第6回 環境マネジメントシステムと環境ISO


02 環境マネージメントシステムの構築


ISO14001はISO14000シリーズの根幹で、その基本は[環境マネージメントシステム:EMS]の構築にあります。一般に“環境ISOの認証を取得した”といった場合、このISO14001の要件を満たしたことを承認され、認定を受けたということになります。

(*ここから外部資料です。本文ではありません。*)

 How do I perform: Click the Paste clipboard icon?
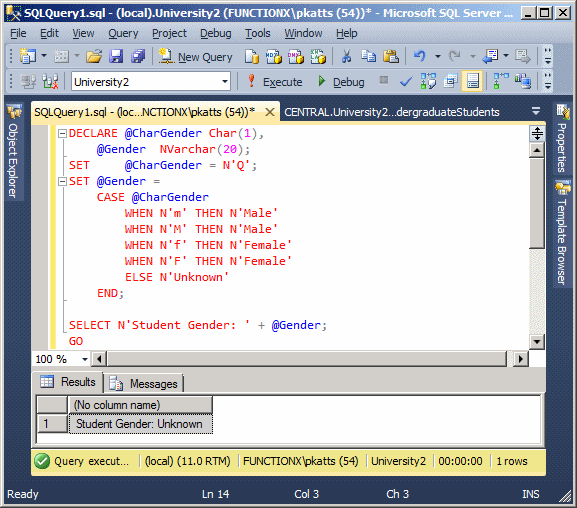[390, 56]
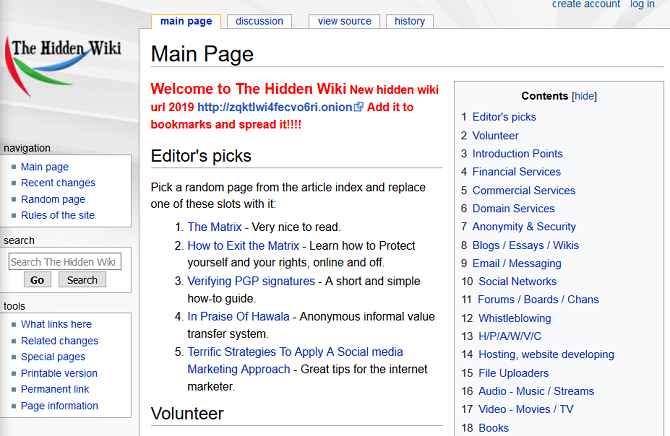Open the view source tab
Viewport: 670px width, 436px height.
click(345, 21)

ISO14001規格の審査登録のためには、“二酸化炭素排出量を何グラムに制限する”といった、ISO側が要求する具体的な数値はありません。それぞれの企業が、従来の活動から、具体的な目標値を設定し、それを主体的に守り、実行していくシステムです。そして、そのシステムが“機能しているかどうか”が、ISO規格の認証を取得するカギになります。環境マネジメントシステムは、ISO9000シリーズと同じように、“PDCAサイクル”にのっとってシステムを運用します。


PDCAサイクル”とは?
PDCAサイクルとは、1)方針・計画の作成(Plan) 2)その実施と運用(Do) 3)点検と是正措置(Check) 4)経営層による見なおし(Action) という手順をくり返し、サイクルを重ねるごとに、より高い目的や目標を達成していくシステムのことです。ISO14001番規格では、以下のような手続きと、取り組みを求めています。


Plan:環境方針・計画の作成
企業の経営トップは、環境方針をうちたて、企業として環境対策をどのようにとらえているかを説明します。そして、製品やサービスの環境負荷の軽減、汚染の防止、法令の遵守(じゅんしゅ)など、環境対策の目的や目標などをあきらかにします。トップが主体的に関与していることで、組織共通の目標であるという認識が生まれます。実際、環境マネジメントシステムがうまく機能している企業では、経営陣の環境への意識がとても高いのが特徴的です。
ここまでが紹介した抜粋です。